The regulator’s about-turn on this issue is indefensible, and seems to have been made under pressure from banks, which fear more damage to their balance sheets. Banks, especially the public sector ones, have argued that ever since the Reserve Bank of India (RBI), under former governor Raghuram Rajan, started an asset quality review, they have been forced to aggressively recognise non-performing assets on their books and, accordingly, make provisions. This has, in turn, led to a massive slippage in profits. They also believe that the Sebi ruling will aggravate the NPA situation. That is because as soon as a company declares that it has defaulted on a loan, the rating agencies downgrade that loan to default grade. This then increases the minimum capital required. But as NPAs have swollen over the past three years, and profitability fallen, banks have a massive and growing need for fresh capital. Making things worse is the central government’s inability to adequately recapitalise banks. In essence, banks have a great incentive to slow down the process that leads to more NPAs being found out. There is an associated issue of timing as well. Sometimes a company fails to meet the initial deadline but pays before the completion of 90 days — the time frame after which a bank has to designate the loan concerned as an NPA. Under the Sebi directive, this leeway would have been lost.
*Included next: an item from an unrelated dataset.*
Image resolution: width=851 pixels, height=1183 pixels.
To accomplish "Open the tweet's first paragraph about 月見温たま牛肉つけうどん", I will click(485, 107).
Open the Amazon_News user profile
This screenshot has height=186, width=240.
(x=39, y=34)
But these are issues that the RBI should figure out. As the capital market regulator, Sebi should consider whether an investor in a company is entitled to be told if the company has defaulted. After all, a loan default is material information that affects stock prices. If the consequential effect on bank balance sheets is excessive in that the entire loan has to be provided for at the rate of 50 per cent immediately, that is an issue of provisioning that the RBI has to consider; it is not Sebi’s lookout. The capital markets regulator should do its dharma, and not wear the hat of the banking regulator.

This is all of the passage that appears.